Directions for this task: Give back exactly the lines of the entries below from the line with "Systemutveckling (586, 28)" to the line with "Termeni și condiții (803, 1282)", inclusive, and only those.

Information given:

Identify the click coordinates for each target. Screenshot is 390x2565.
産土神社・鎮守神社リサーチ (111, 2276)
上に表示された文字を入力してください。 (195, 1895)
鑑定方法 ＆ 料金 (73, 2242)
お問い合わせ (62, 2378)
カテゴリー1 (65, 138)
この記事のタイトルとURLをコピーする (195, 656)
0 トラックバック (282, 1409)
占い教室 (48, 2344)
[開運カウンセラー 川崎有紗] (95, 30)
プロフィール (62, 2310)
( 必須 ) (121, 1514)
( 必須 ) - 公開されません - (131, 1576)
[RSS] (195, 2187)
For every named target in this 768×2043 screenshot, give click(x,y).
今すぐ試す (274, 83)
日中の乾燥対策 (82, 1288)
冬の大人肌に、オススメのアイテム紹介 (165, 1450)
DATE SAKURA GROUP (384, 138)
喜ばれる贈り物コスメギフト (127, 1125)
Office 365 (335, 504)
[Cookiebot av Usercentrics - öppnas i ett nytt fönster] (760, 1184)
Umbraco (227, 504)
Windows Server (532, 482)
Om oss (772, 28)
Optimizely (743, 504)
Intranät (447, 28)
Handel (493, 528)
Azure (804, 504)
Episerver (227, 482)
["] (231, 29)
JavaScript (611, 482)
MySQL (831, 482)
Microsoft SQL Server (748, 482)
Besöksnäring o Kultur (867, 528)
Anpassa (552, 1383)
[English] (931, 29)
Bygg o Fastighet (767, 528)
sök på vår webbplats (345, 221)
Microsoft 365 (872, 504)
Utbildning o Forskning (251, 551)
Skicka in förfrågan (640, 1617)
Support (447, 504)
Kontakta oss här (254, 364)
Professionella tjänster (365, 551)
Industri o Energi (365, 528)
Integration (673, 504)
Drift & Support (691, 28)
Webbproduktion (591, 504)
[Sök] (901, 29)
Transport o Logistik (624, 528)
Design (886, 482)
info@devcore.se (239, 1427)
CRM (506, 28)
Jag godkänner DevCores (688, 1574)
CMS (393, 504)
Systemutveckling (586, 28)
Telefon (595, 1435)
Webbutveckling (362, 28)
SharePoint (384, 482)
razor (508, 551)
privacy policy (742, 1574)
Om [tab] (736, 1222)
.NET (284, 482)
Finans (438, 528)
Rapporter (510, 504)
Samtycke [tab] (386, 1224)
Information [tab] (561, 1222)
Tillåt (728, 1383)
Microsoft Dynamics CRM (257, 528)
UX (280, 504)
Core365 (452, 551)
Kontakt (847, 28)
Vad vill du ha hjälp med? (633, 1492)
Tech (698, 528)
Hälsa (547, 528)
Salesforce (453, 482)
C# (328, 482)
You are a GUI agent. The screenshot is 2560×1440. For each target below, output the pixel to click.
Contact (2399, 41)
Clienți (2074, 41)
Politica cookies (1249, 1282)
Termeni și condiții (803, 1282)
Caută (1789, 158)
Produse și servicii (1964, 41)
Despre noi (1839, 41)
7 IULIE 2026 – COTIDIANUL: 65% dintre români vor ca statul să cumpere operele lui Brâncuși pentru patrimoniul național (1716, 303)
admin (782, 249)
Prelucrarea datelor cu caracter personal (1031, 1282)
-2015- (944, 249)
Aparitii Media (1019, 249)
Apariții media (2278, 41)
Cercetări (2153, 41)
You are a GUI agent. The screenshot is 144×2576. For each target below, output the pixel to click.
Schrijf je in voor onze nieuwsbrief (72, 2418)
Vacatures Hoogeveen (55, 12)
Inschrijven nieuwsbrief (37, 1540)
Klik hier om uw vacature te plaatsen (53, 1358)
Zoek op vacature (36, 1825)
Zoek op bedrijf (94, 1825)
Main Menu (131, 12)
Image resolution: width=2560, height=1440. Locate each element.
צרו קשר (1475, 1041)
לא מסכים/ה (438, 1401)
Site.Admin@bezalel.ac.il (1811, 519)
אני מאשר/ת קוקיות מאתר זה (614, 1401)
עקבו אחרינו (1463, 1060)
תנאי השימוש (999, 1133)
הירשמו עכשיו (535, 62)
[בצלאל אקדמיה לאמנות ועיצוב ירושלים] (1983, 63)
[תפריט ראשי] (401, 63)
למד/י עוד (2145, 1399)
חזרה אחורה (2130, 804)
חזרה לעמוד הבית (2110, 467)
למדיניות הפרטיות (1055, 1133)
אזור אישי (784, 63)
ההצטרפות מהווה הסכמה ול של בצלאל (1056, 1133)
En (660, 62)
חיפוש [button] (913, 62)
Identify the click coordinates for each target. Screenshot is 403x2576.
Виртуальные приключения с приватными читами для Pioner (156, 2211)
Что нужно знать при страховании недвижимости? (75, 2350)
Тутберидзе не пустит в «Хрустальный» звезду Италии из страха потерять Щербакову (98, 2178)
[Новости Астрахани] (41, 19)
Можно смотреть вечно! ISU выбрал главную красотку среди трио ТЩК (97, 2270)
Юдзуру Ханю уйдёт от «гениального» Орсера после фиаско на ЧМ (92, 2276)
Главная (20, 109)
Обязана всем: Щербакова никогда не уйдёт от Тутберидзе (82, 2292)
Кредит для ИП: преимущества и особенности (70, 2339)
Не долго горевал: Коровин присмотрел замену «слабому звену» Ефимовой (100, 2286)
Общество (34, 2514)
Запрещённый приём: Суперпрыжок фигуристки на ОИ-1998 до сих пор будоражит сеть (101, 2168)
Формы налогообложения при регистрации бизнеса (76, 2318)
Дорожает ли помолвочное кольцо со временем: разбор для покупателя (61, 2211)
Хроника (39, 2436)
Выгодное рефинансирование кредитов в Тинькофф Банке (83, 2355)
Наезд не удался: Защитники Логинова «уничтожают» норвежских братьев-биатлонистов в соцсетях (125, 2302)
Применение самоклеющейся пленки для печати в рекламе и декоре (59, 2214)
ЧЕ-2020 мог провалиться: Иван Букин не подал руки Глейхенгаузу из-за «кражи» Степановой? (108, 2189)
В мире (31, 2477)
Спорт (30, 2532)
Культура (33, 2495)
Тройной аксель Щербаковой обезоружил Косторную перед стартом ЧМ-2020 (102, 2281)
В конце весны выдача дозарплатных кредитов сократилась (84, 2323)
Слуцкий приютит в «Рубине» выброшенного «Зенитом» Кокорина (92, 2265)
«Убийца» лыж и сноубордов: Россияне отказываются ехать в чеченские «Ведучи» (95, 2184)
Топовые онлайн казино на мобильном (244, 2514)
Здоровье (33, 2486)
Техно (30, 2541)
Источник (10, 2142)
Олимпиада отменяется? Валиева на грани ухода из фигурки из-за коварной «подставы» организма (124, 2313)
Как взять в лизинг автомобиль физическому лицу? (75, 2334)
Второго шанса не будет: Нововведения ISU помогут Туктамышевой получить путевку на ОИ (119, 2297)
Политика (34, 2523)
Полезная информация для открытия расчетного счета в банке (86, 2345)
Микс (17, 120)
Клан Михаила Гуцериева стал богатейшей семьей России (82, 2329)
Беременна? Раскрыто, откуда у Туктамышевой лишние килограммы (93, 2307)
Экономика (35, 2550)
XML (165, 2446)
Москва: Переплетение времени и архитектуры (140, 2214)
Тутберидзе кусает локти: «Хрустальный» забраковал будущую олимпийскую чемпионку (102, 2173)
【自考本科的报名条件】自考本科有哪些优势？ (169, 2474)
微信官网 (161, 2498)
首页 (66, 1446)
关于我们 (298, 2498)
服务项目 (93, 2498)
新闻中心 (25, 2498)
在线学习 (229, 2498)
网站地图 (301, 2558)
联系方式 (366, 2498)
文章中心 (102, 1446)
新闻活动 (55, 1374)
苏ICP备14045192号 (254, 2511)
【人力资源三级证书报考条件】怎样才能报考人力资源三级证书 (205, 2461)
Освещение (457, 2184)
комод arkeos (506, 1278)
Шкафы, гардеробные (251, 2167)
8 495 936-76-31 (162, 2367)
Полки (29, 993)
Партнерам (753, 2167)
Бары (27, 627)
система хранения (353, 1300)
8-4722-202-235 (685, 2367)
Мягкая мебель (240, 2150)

Your solution:
Systemutveckling (586, 28)
Telefon (595, 1435)
Webbutveckling (362, 28)
SharePoint (384, 482)
razor (508, 551)
privacy policy (742, 1574)
Om [tab] (736, 1222)
.NET (284, 482)
Finans (438, 528)
Rapporter (510, 504)
Samtycke [tab] (386, 1224)
Information [tab] (561, 1222)
Tillåt (728, 1383)
Microsoft Dynamics CRM (257, 528)
UX (280, 504)
Core365 (452, 551)
Kontakt (847, 28)
Vad vill du ha hjälp med? (633, 1492)
Tech (698, 528)
Hälsa (547, 528)
Salesforce (453, 482)
C# (328, 482)
You are a GUI agent. The screenshot is 2560×1440. For each target below, output the pixel to click.
Contact (2399, 41)
Clienți (2074, 41)
Politica cookies (1249, 1282)
Termeni și condiții (803, 1282)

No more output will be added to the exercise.